La Nigériane Ngozi Okonjo-Iweala, première femme à la tête de l’OMC. Photo AFP
Coup double de la Nigériane Ngozi Okonjo-Iweala, devenue hier première femme et première Africaine à la tête de l’Organisation mondiale du commerce (OMC), une institution quasi paralysée. À 66 ans, elle entre dans le cercle très restreint des femmes au pouvoir dans le monde. C’est un « moment historique », a résumé l’OMC, en précisant qu’elle prendrait ses fonctions en mars.
La pandémie de Covid-19, qui a ébranlé la foi dans la libéralisation des échanges mondiaux sur laquelle repose l’OMC, aura privé la nomination d’un nouveau DG de tout décorum, après des mois de discussions et de processus de sélection. Dr Okonjo-Iweala, également appelée par certains Dr Ngozi, seule candidate encore en lice grâce à un large consensus, avec le soutien de l’Union africaine, de l’Union européenne et désormais « appuyée » par les États-Unis, n’a pas pu être présente au siège de l’OMC en Suisse. Elle s’est toutefois adressée aux délégués par visioconférence et a appelé à une remise en marche de l’OMC, jugeant « essentiel » que l’institution soit « forte » pour surmonter les « ravages causés » par la pandémie et relancer l’économie mondiale.
Nombreux espèrent que sa nomination mettra fin à des années de blocages de l’institution. Fin octobre, l’administration Trump, qui en quatre ans a tout fait pour miner l’organisation, avait aussi bloqué à la dernière minute le consensus qui se dessinait autour de la Nigériane.
Deux fois ministre des Finances et cheffe de la diplomatie du Nigeria durant deux mois, Mme Okonjo-Iweala a commencé sa carrière à la Banque mondiale en 1982, où elle a travaillé pendant 25 ans. En 2012, elle échoue à devenir la présidente de cette institution financière, face à l’Américano-Coréen Jim Yong Kim.
Elle prend la tête d’une institution qui depuis sa création en 1995 a été dirigée par six hommes : trois Européens, un Néo-Zélandais, un Thaïlandais et un Brésilien. Si son parcours universitaire et professionnel impressionne, Dr Ngozi a aussi ses détracteurs, qui lui reprochent notamment de ne pas avoir fait davantage pour endiguer la corruption quand elle était à la tête des Finances du Nigeria.
Débat sur les vaccins
« Plus que tout », le chef de l’OMC doit avoir « de l’audace, du courage », lance-t-elle à ceux qui estiment qu’elle n’a pas assez de compétences techniques. Des qualités indispensables pour sortir l’OMC de sa crise quasi existentielle. « Elle prend les rênes en sachant qu’elle a affaire à une machine qui est, si ce n’est bloquée, en proie à une forte inertie », souligne auprès de l’AFP Elvire Fabry, responsable de la politique commerciale à l’Institut Jacques Delors.
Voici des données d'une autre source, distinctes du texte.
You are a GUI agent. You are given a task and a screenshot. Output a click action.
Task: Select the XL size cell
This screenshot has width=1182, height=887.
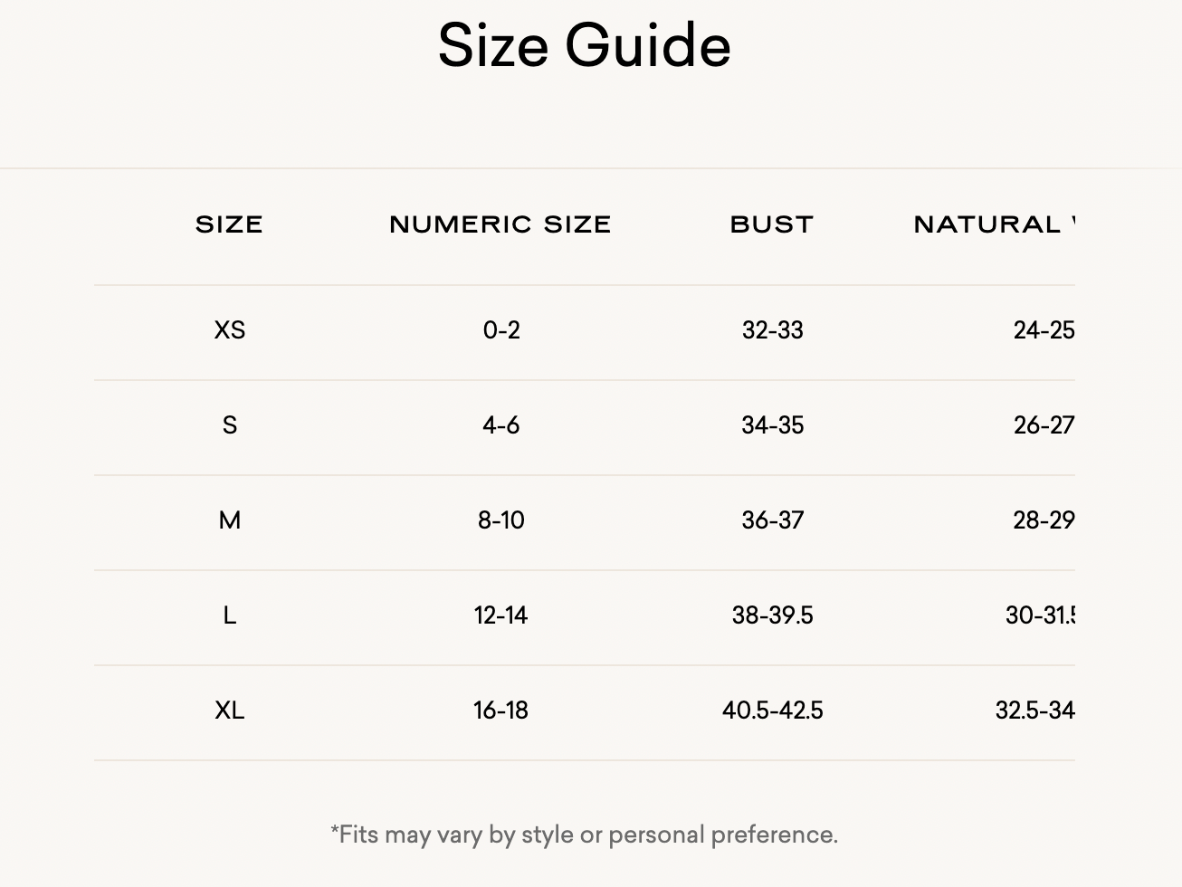[x=230, y=711]
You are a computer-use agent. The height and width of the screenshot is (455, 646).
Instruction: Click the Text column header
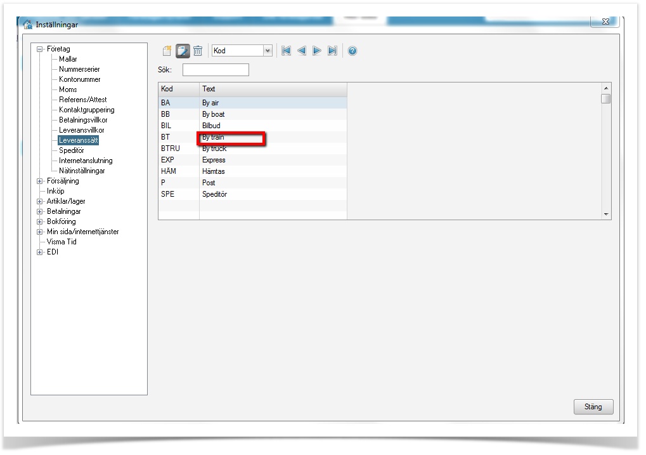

La pandémie a mis à nu les fractures provoquées par la libéralisation du commerce mondial, de la trop grande dépendance à des chaînes de production éparpillées aux excès de la délocalisation industrielle ou la fragilité des échanges commerciaux. À la mi-octobre, Ngozi Okonjo-Iweala avait indiqué vouloir se donner deux priorités pour montrer que l’OMC est indispensable. Elle souhaite pouvoir présenter à la prochaine conférence ministérielle de l’organisation un accord sur les subventions à la pêche – qui est pour l’heure au point mort – pour démontrer que l’OMC peut encore produire des avancées multilatérales. L’autre priorité consiste à rebâtir l’organe de règlement des différends – le tribunal de l’OMC – qui a été torpillé par l’administration Trump et est moribond. Elle a récemment appelé l’OMC à se concentrer sur la pandémie alors que les membres de l’organisation sont divisés à propos d’une exemption des droits de propriété intellectuelle sur les traitements et vaccins anti-Covid pour les rendre plus accessibles.